Tom Medina s’ouvre sur une scène magistrale où un jeune homme imprévisible bondit des gradins dans l’arène pour affronter un taureau alors que le toréador a été sorti et emmené : une véritable chorégraphie dont la magie séduit immédiatement.

Tom Medina de Tony Gatlif
Image courtoisie Festival de Cannes

Dans la mystique Camargue, Tom Medina (David Murgia) débarque en liberté surveillée dans le mas chez Ulysse (Slimane Dazi), un homme au grand cœur. Ulysse, qui a perdu son fils, « un jeune homme habité par les mystères de la Camargue alors que lui se sent seulement un passeur », donne sa chance à Tom en l’accueillant au mas pour lui éviter la prison. Jusqu’alors, Tom n’a connu que psychologues, éducateurs, juges. Il aspire à devenir quelqu’un de bien et souhaite apprendre à être gardien de taureaux.
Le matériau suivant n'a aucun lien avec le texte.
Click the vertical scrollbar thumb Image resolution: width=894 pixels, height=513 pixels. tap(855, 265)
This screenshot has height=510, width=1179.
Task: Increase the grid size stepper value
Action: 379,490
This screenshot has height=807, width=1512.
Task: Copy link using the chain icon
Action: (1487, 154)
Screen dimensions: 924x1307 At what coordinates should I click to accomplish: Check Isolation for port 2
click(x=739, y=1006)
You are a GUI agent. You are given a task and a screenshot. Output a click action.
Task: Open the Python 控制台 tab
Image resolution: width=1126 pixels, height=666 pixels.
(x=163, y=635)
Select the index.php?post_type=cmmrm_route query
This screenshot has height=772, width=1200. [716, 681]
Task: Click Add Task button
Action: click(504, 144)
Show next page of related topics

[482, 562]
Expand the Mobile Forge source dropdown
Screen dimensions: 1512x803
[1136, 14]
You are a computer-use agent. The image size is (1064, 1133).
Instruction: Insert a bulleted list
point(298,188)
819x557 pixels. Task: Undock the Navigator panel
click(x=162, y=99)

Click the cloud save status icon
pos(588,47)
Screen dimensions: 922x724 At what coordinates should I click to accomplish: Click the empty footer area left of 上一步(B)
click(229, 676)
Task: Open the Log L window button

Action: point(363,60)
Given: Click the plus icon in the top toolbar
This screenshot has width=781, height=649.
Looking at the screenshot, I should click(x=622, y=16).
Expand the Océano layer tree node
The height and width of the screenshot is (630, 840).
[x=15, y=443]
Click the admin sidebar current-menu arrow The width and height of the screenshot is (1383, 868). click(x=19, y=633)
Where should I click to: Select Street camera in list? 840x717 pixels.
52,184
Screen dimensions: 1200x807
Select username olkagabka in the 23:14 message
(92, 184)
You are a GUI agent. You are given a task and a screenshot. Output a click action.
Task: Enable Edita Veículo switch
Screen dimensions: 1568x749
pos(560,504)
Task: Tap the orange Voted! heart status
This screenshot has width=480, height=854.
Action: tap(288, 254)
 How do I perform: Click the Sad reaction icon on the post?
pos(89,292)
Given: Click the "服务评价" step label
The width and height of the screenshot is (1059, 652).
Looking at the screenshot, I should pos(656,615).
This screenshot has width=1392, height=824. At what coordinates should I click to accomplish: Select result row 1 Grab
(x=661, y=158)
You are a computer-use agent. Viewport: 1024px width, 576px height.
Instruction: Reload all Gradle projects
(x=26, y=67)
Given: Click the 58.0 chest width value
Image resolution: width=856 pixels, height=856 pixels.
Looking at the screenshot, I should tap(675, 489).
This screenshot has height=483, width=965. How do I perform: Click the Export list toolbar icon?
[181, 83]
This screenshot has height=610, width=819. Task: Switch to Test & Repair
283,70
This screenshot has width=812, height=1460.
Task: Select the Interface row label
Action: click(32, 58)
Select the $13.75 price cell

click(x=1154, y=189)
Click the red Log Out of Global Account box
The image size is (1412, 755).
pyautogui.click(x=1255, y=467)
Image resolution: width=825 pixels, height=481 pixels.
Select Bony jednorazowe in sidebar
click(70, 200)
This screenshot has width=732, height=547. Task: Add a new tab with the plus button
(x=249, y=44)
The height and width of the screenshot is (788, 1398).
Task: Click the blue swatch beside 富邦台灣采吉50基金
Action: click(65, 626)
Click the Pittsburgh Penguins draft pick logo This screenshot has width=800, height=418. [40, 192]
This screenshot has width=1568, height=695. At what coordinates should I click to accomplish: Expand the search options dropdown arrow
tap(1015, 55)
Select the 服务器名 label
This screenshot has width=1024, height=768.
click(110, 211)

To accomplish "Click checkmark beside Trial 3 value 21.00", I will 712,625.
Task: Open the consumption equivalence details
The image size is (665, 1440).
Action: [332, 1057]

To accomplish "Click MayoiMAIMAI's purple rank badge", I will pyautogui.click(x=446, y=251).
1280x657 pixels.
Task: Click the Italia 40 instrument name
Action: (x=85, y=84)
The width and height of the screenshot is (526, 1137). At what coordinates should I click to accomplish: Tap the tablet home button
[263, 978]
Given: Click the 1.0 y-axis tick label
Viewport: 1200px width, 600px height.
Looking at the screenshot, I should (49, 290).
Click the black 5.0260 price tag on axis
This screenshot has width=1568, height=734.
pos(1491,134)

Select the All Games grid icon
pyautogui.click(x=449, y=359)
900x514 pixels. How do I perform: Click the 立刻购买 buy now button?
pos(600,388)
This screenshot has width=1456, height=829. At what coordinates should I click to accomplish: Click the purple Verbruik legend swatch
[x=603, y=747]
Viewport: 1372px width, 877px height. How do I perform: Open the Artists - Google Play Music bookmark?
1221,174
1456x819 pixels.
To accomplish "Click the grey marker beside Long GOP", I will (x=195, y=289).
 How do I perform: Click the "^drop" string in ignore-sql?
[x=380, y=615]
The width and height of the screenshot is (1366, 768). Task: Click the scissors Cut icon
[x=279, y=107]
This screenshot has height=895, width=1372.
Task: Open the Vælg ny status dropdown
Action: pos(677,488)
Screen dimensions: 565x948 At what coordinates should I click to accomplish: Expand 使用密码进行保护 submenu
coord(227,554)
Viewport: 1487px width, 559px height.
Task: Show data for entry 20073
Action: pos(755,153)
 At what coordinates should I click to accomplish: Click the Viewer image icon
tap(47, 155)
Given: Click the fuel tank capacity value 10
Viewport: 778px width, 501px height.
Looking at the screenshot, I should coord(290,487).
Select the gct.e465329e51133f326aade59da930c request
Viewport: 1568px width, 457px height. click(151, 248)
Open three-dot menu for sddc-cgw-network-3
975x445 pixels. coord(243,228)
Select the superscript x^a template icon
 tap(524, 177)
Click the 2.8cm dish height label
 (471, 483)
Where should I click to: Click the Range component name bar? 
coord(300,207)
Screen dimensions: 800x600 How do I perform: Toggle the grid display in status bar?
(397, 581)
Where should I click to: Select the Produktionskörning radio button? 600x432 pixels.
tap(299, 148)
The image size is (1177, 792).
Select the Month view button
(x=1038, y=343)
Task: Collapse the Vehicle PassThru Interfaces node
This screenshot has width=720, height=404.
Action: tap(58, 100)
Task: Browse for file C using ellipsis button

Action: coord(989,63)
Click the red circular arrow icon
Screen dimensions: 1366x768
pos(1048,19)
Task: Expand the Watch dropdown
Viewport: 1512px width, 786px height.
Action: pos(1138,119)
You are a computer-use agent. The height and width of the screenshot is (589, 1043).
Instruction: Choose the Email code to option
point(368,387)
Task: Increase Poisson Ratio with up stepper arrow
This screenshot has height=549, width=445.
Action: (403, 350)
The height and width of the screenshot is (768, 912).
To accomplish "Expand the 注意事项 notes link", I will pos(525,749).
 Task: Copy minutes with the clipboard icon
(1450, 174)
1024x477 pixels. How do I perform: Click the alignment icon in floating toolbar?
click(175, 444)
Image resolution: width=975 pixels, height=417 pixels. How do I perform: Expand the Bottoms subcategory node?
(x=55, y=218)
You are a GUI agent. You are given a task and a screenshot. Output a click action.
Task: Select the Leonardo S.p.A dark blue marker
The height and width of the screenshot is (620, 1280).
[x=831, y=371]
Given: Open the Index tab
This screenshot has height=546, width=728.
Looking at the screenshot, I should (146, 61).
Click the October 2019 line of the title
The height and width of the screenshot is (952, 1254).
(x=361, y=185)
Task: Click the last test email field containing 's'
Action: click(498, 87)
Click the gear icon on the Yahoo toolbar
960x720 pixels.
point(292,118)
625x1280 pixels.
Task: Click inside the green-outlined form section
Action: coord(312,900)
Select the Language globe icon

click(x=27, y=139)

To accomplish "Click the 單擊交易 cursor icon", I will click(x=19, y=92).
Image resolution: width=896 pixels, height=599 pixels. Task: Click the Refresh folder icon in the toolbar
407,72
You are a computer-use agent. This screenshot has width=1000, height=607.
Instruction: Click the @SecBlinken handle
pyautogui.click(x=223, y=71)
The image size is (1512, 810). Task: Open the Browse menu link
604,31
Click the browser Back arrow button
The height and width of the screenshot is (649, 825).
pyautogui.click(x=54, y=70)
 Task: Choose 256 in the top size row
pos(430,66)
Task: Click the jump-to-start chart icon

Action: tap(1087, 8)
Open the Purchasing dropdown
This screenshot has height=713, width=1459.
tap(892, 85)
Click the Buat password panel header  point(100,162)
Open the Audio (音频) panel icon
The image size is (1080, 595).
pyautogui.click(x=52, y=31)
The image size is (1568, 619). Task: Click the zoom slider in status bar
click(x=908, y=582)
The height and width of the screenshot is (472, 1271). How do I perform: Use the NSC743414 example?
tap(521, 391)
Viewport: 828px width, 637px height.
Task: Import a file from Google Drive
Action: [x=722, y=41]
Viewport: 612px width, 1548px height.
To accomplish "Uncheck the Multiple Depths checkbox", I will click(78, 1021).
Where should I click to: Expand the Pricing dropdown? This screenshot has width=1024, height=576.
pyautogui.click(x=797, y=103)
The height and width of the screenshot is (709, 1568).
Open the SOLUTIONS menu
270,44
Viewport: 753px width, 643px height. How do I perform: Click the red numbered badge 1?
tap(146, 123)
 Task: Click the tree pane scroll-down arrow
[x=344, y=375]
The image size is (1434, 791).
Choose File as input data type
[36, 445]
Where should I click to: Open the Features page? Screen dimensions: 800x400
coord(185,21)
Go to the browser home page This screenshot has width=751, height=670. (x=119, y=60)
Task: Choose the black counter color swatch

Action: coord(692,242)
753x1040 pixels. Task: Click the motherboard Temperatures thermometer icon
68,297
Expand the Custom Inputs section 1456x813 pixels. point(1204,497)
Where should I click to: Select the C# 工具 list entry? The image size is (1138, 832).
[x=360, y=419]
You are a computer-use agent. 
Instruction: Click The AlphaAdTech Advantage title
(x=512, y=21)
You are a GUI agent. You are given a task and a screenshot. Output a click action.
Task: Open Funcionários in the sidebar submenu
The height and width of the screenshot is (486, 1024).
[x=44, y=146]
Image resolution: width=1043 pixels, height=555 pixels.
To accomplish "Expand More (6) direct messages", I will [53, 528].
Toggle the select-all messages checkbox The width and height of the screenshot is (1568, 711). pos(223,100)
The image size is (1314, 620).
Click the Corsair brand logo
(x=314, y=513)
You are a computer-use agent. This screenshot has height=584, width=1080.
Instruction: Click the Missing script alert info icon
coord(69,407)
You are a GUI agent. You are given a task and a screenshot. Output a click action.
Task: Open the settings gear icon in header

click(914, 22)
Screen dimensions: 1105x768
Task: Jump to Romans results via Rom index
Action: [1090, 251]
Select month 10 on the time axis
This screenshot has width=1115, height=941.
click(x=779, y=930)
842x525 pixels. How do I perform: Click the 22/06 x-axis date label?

Mais Tom se heurte à une hostilité ambiante qui ne change pas à son égard, devant se justifier de tout ce qu’il fait et même de qui il est auprès des autres jeunes accueillis au mas, en particulier Stella (Caroline Rose Sun), une activiste accompagnée dans sa mission par Suzanne, qui ramassent les détritus, surtout les déchets en plastique qui polluent la terre comme la mer.
Ulysse qui l’accueille lui fait la lecture en langue d’oc de La Bèstio Dou Vaccarès, un dieu mi-homme mi-animal ; il lui propose de lui trouver une édition bilingue et lui assène des citations : « Nous croyons conduire le destin mais c’est toujours lui qui nous mène. Diderot ! » Au fil de leurs échanges, une relation filiale s’instaure, faite de transmission, de partage et de compréhension. Ulysse essaie de canaliser la fougue et le caractère rebelle de Tom pour lui éviter la prison maintenant qu’il est devenu majeur.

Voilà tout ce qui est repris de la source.